● **Exercise**
Set down exactly the lines in the records below that run from the line with "Switch to the 公式 Formulas tab" to the line with "Toggle the pilcrow", inclusive, and nothing more.

● **The input**
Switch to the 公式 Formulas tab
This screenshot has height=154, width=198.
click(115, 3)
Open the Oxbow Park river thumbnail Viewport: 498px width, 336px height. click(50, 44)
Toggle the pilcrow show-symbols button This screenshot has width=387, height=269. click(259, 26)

---

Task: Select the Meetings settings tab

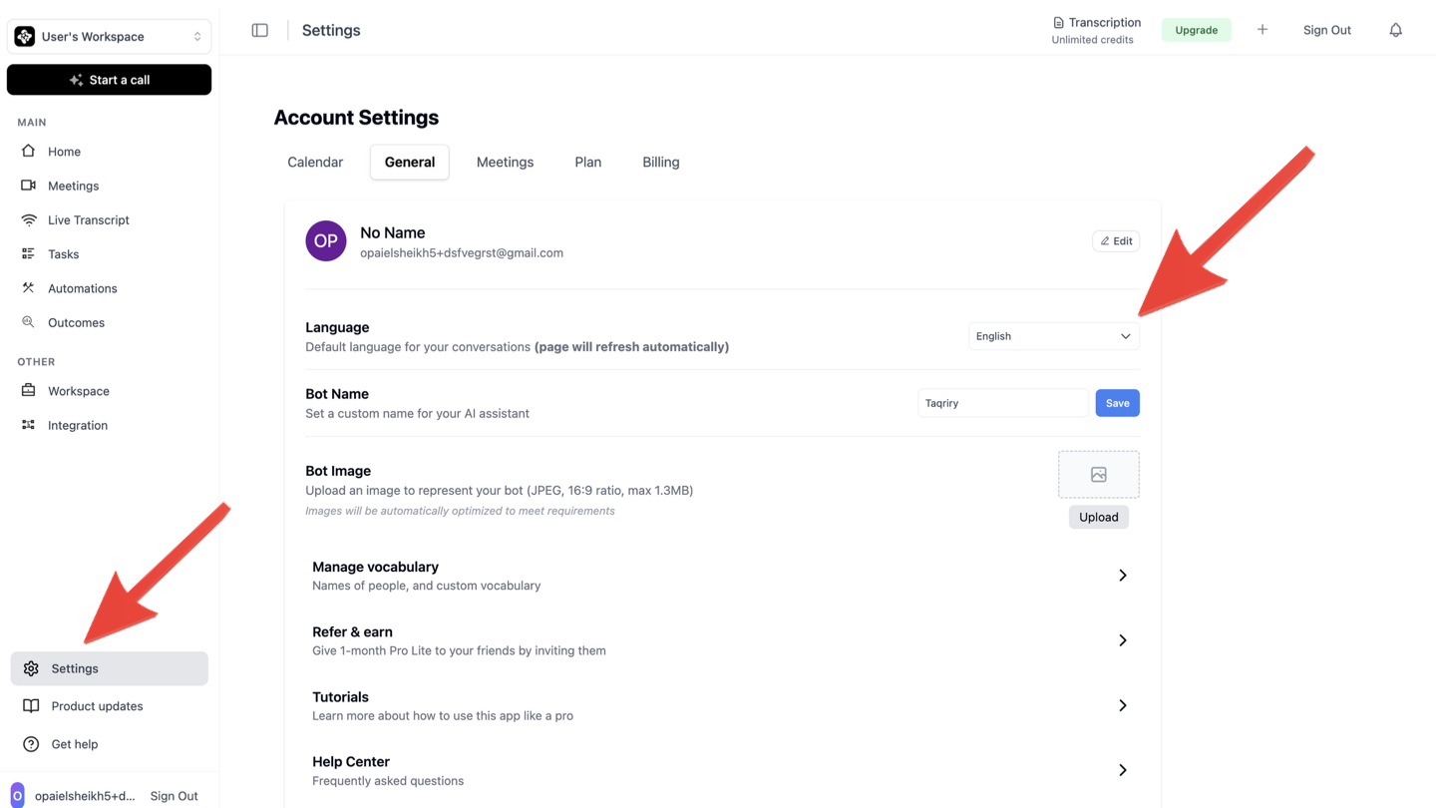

● **Problem solution**
Switch to the 公式 Formulas tab
This screenshot has height=154, width=198.
click(115, 3)
Open the Oxbow Park river thumbnail Viewport: 498px width, 336px height. click(50, 44)
Toggle the pilcrow show-symbols button This screenshot has width=387, height=269. click(259, 26)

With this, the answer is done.